» What you should do: Write out the line that holds "The height and" together with every line that follows it to the end of the material below, exactly. Omit the pictures.

··· Dataset content

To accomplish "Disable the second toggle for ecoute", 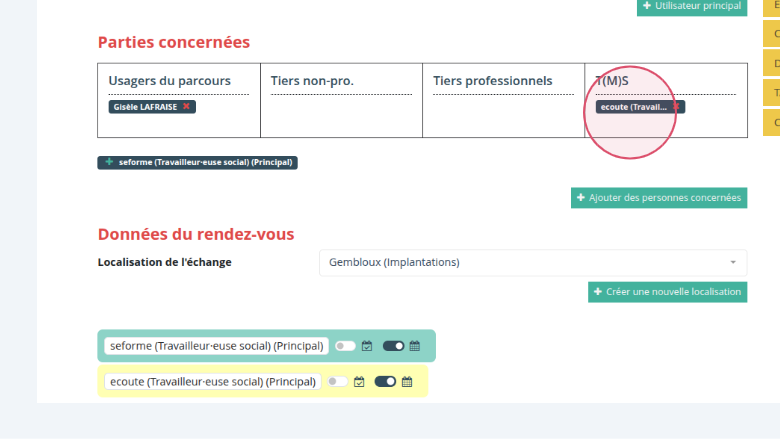I will 385,382.
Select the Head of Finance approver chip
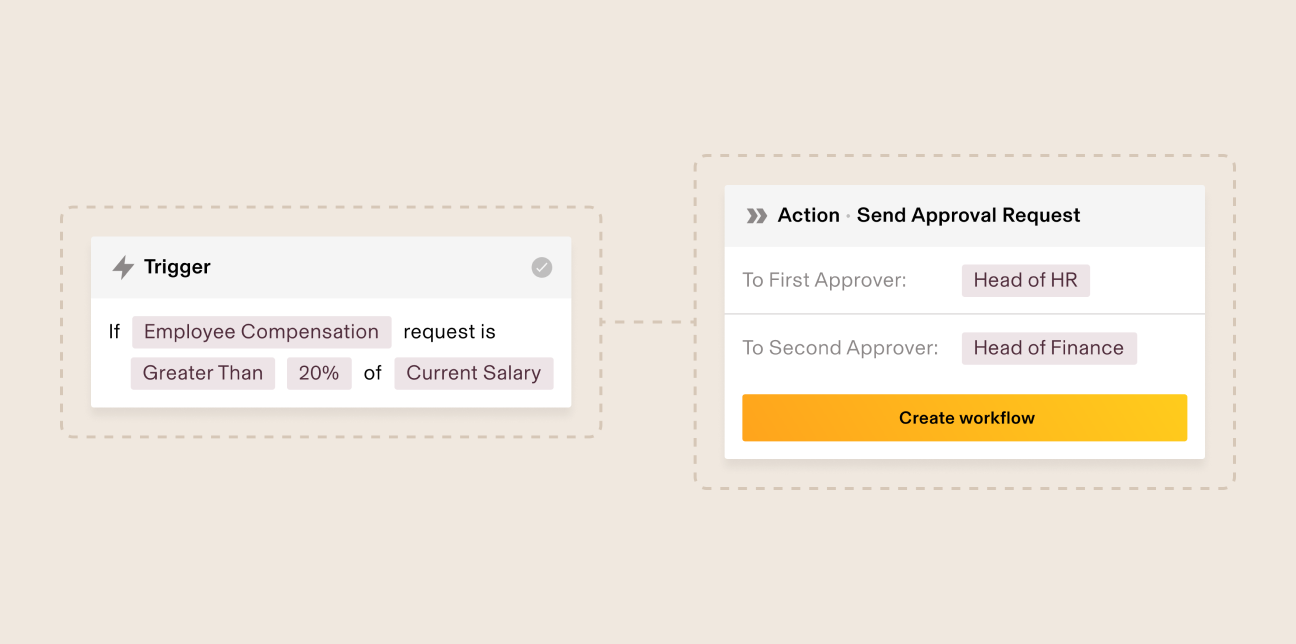This screenshot has height=644, width=1296. (1048, 348)
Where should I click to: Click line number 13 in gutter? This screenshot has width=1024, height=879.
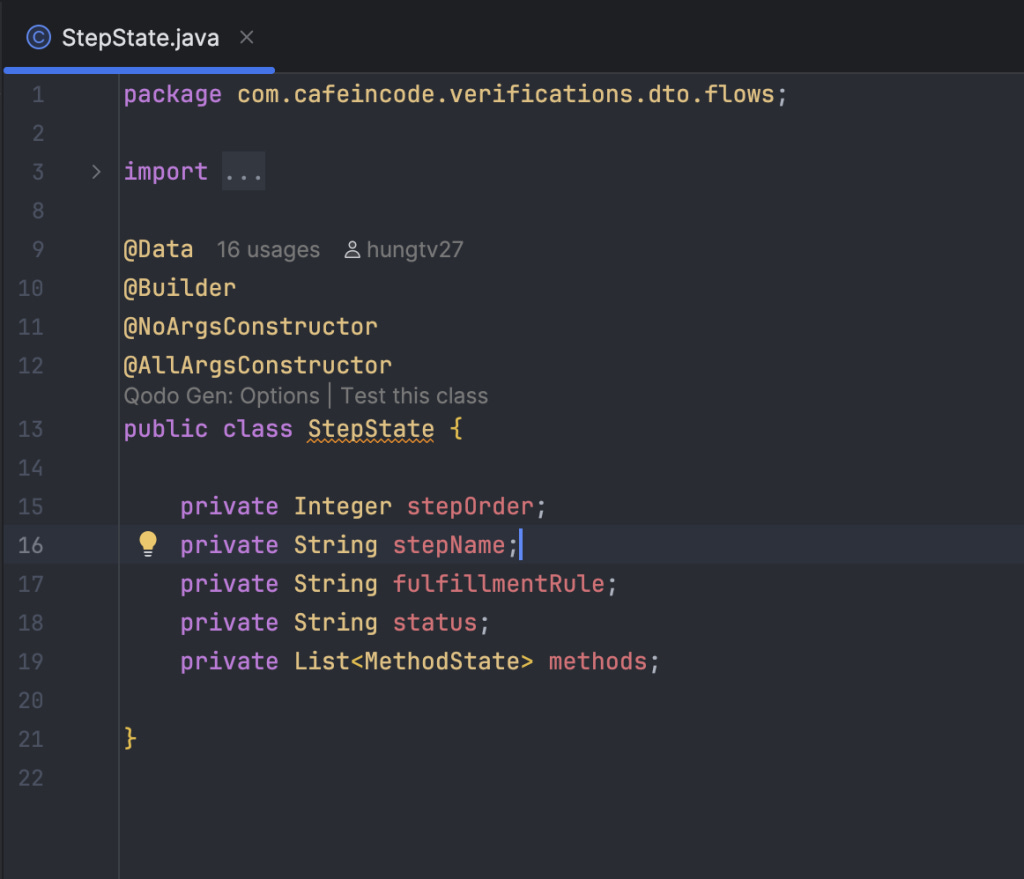[31, 429]
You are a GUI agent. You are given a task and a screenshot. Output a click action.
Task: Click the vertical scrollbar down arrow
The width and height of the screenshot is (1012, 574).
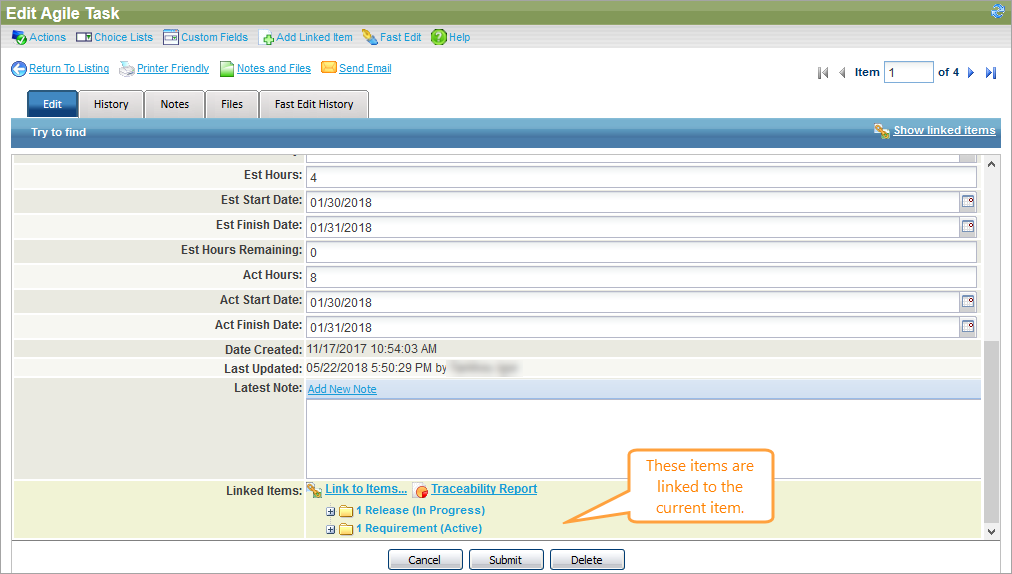click(992, 532)
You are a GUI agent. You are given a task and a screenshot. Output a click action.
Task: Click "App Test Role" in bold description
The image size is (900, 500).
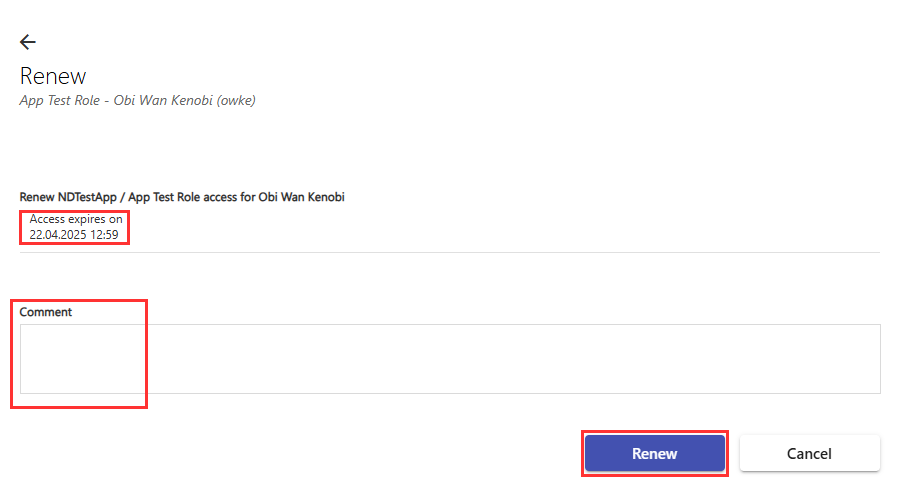166,197
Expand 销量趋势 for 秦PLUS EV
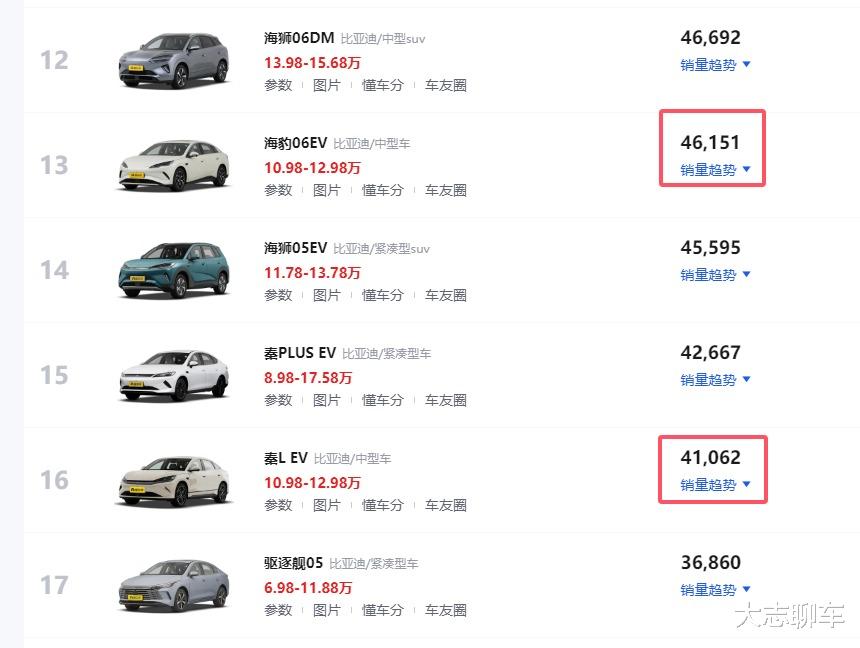860x648 pixels. click(715, 380)
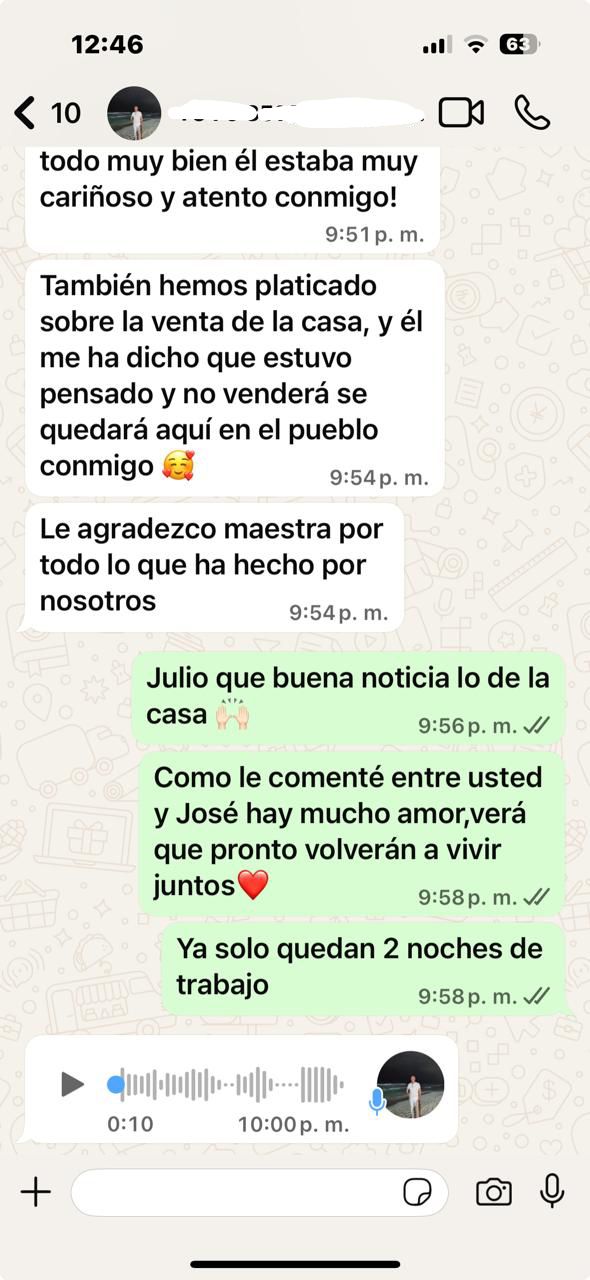Select the message 'Ya solo quedan 2 noches de trabajo'
590x1280 pixels.
click(x=364, y=970)
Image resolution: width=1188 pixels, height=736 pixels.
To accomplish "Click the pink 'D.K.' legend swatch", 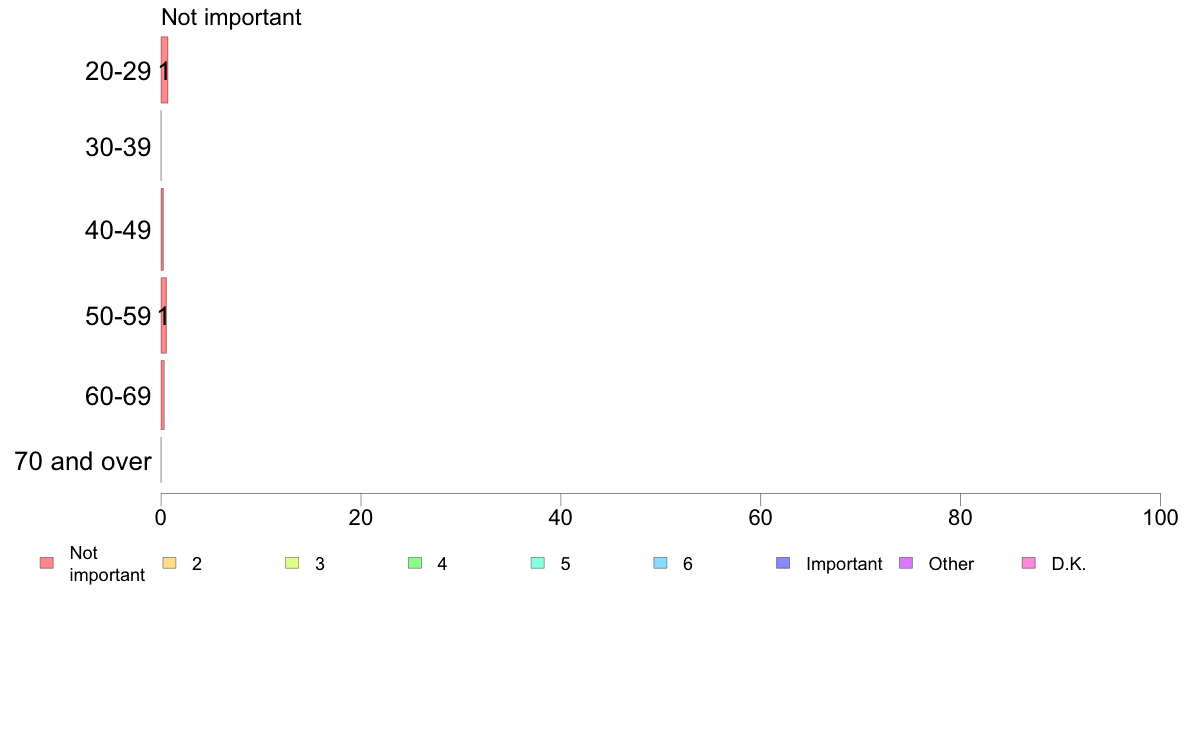I will point(1028,562).
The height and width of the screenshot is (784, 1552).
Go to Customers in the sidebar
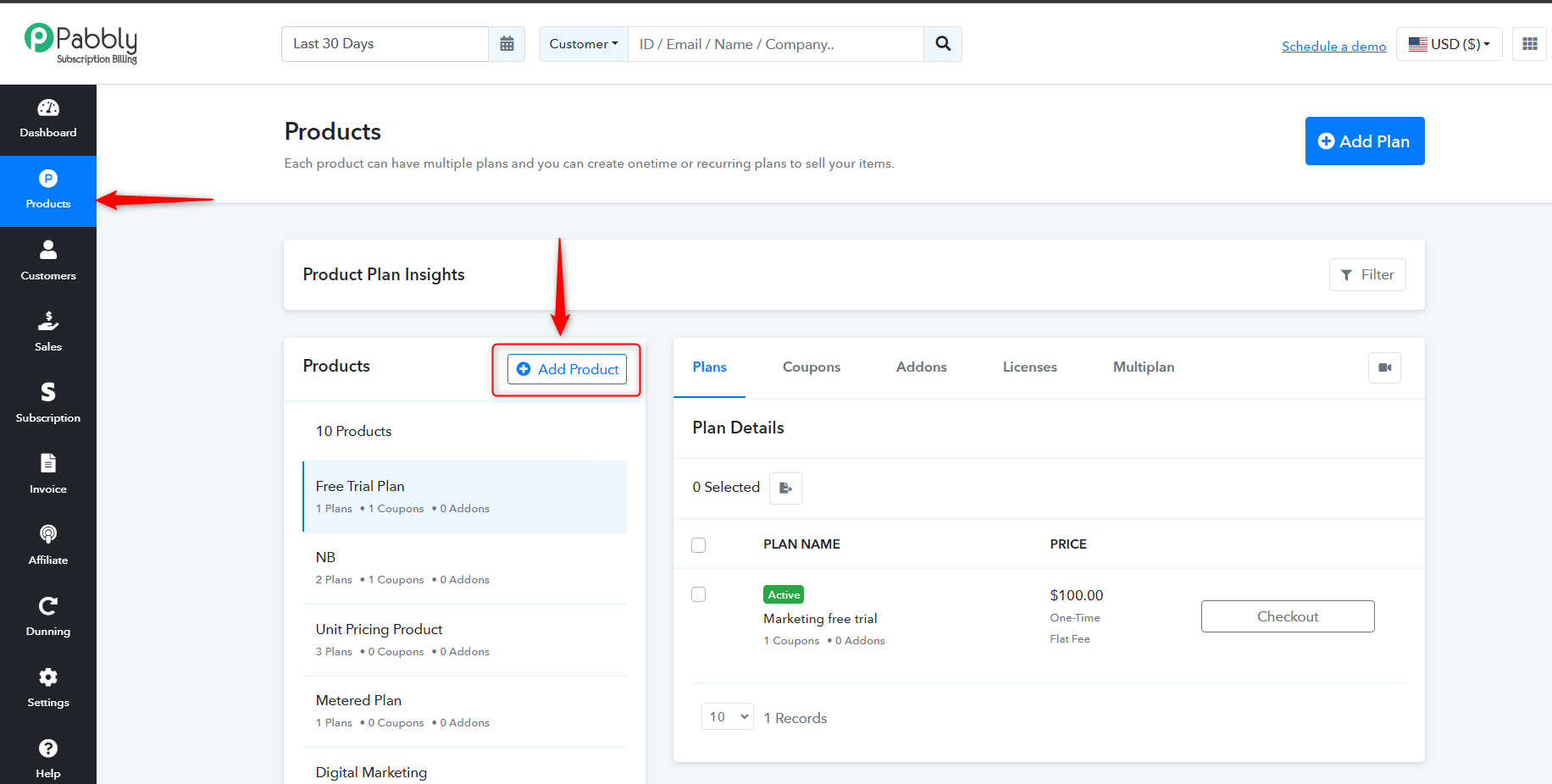coord(48,262)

······

» Answer space:
The height and width of the screenshot is (784, 1552).
Go to Customers in the sidebar
coord(48,262)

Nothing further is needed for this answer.